··· Source data

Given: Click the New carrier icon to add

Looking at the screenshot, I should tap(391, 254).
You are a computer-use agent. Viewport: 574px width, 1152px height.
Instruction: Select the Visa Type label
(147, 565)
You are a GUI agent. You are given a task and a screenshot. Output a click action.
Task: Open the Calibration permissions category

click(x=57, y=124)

······
··· Source data

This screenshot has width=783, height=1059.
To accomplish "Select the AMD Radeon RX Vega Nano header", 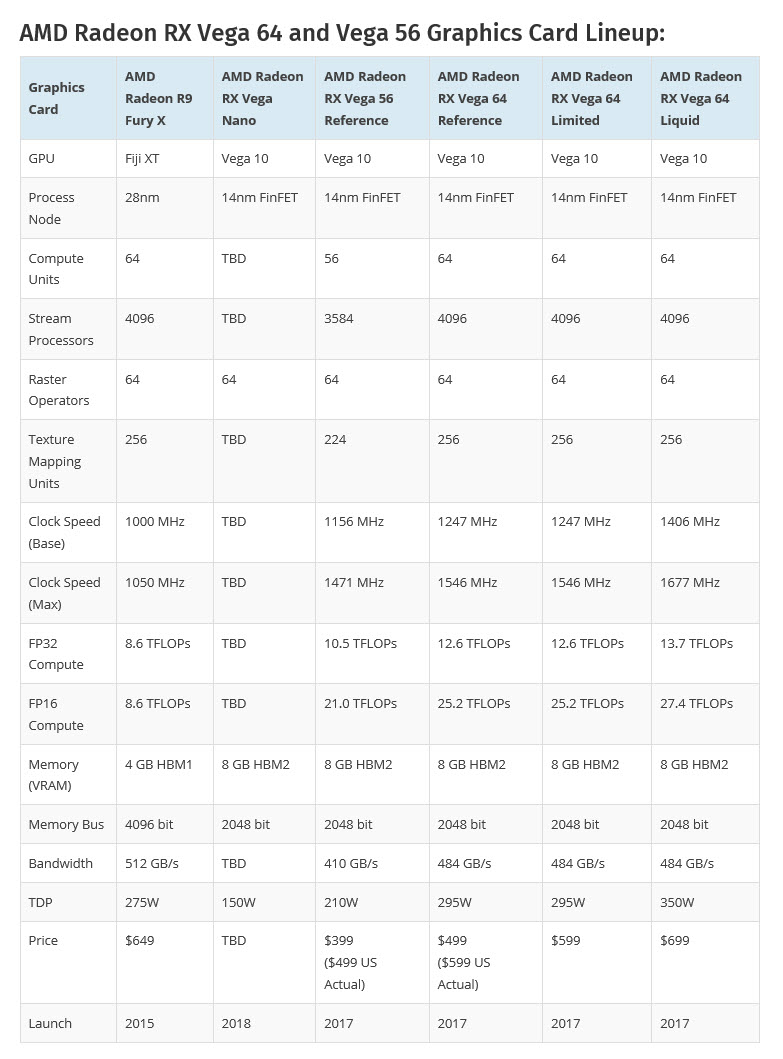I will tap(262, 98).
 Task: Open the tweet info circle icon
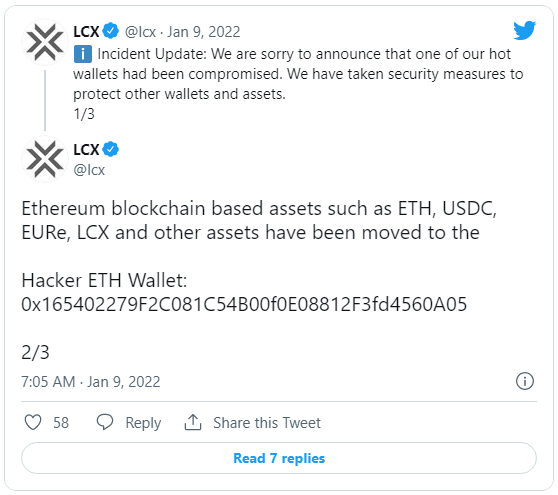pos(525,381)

······
··· Source data

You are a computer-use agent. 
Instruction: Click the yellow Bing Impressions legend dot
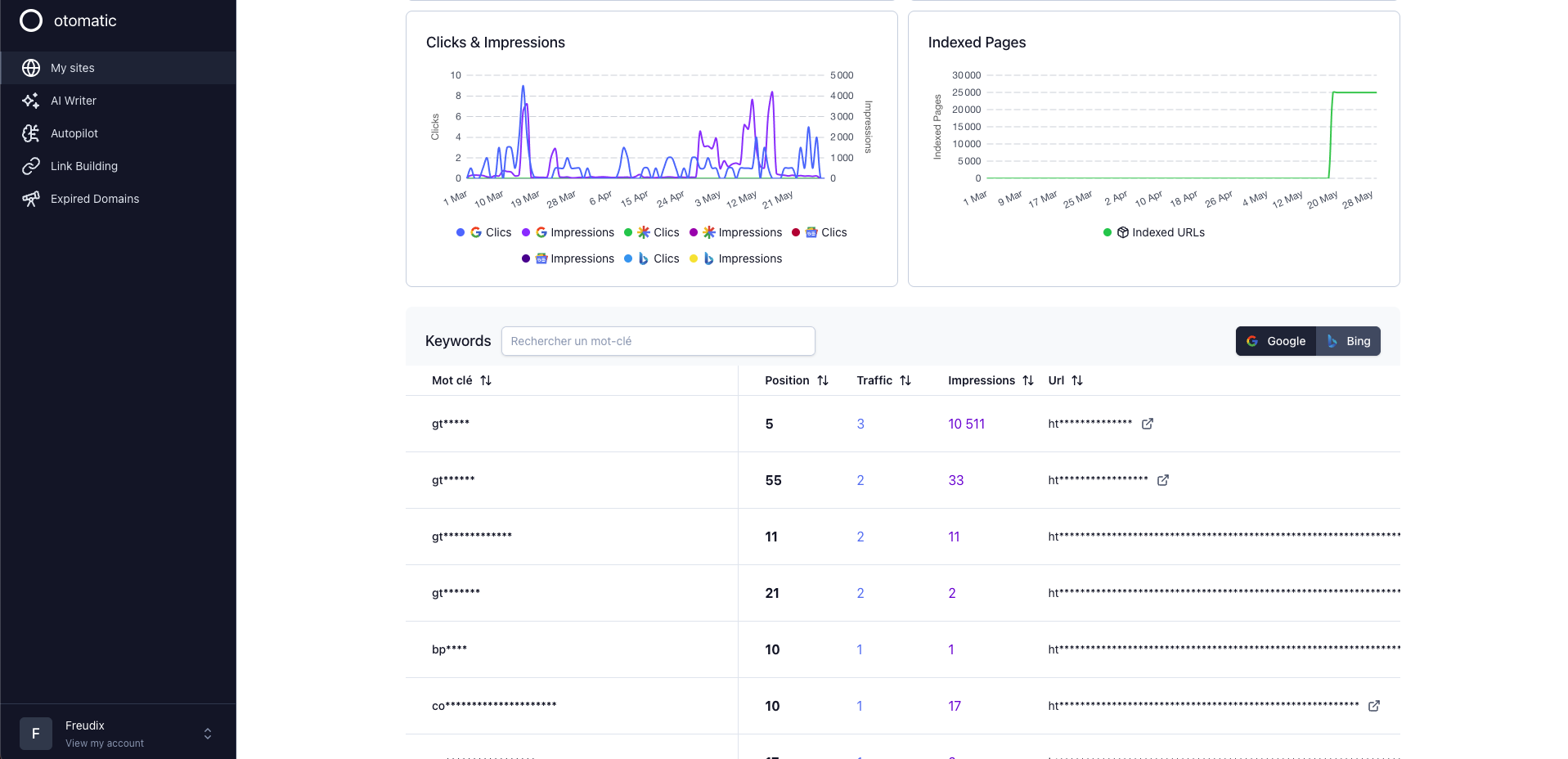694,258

······

Across all the records above, find each line with "agent" in it and copy it.

You are a computer-use agent. Viewport: 574px width, 1152px height.
You are a GUI agent. You are given a task and a screenshot. Output a click action.
You are a computer-use agent. 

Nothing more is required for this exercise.